To Kopites, the idea of Liverpool as a ‘brand’ will smack of a contradiction in terms. This is especially true when the brand in question is based almost entirely on the visceral support of a mostly left-leaning fanbase with an, at best, sceptical attitude towards corporatism.

In theory, one might have presumed that in this era of billionaire benefactors and lucrative television deals, Premier League clubs and their supporters have never had it so good.

However, with ticket prices at an all-time high, amongst a host of other issues, tensions between the boardroom and supporters are far from uncommon in the upper echelons of the English game and for good reason.

For a sport historically characterised by its working-class roots, the corporatism of the clubs that make up the Premier League – the world’s most popular domestic competition – seems an uneasy fit for a game with origins so at odds with its current manifestation.

Perhaps the country’s highest-profile example of a long running standoff between ownership and supporters can be found within the walls of St. James’ Park, the fabled home of Newcastle United.


Their owner is Mike Ashley, the owner of high street retailers Sports Direct and House of Fraser. He is estimated to be worth just short of £2bn but has long admitted defeat in the race to compete with the leading lights of the Premier League’s top six, the club after all having been up for sale for a number of years now.

Instead, he freely admits that he runs the Tyneside outfit in the same way he does his high street businesses – with minimal investment and an emphasis on self-sustainability.

As a business, one would suggest Newcastle United is remarkably stable. The club has recorded a profit in seven out of the last eight years with its balance sheets showing a club that is largely debt-free.

### Exercise details
List every organization named in the excerpt on Premier League club ownership above, namely clubs, leagues, and companies.

### Extracted information
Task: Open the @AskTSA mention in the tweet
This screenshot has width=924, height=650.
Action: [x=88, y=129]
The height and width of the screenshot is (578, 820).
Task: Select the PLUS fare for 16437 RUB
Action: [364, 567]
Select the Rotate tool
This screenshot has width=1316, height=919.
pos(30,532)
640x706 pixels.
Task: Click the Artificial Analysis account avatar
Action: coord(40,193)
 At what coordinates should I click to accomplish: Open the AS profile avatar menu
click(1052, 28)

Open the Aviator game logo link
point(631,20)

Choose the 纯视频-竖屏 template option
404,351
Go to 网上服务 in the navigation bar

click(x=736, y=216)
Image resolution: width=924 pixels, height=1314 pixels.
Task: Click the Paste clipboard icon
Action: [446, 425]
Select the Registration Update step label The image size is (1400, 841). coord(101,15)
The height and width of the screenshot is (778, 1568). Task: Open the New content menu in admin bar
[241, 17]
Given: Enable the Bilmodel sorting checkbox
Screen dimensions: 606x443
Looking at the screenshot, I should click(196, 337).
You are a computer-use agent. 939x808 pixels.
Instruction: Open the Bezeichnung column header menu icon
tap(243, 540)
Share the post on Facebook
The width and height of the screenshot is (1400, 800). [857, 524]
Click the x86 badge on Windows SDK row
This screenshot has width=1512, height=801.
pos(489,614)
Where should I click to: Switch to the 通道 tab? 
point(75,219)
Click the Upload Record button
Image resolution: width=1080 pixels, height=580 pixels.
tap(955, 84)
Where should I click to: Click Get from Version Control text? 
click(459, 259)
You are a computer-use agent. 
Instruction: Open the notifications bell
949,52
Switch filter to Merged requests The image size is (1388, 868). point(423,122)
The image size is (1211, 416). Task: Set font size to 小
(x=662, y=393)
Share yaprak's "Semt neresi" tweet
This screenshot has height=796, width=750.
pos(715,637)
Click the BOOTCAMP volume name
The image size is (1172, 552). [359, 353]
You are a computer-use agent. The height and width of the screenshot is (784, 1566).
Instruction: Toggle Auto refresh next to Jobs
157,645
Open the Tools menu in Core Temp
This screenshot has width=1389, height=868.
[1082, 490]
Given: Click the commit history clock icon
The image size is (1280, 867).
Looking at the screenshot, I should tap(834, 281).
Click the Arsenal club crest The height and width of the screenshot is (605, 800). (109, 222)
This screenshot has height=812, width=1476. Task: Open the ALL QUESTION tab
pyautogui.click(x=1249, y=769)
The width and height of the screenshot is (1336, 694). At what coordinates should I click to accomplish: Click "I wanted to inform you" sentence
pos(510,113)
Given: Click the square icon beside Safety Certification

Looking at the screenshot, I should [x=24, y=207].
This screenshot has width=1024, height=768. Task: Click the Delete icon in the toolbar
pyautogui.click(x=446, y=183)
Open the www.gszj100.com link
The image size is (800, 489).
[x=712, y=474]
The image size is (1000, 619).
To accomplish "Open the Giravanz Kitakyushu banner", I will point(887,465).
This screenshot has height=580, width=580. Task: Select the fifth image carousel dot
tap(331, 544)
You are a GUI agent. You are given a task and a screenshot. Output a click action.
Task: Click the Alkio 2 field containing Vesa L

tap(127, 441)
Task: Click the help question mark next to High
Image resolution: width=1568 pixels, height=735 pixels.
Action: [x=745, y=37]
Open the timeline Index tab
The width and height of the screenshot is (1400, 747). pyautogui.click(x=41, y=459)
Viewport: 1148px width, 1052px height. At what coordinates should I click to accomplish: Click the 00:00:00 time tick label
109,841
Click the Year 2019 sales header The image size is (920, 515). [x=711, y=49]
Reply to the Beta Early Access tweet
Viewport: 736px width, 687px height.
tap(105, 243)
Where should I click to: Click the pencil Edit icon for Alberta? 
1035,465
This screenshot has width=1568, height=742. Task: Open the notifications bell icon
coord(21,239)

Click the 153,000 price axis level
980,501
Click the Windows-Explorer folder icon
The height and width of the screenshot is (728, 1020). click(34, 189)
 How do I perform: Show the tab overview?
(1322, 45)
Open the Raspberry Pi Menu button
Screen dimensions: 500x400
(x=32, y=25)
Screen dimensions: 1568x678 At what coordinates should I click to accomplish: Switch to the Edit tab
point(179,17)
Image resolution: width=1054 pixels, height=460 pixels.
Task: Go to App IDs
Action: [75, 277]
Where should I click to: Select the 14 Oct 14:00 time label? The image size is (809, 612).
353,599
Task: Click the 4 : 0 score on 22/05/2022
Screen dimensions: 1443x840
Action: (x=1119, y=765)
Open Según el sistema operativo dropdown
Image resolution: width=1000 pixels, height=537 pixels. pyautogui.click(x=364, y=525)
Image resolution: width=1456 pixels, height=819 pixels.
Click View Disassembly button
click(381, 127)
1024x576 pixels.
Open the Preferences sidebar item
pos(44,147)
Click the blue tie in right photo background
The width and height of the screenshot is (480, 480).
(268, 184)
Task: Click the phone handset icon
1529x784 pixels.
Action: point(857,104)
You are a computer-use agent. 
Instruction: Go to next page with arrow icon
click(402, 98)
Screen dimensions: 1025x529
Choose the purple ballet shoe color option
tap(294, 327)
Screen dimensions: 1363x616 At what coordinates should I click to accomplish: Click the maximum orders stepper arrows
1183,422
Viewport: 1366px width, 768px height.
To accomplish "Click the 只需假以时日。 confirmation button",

### Answer for this exercise
Liverpool, the Premier League, Newcastle United, Sports Direct, House of Fraser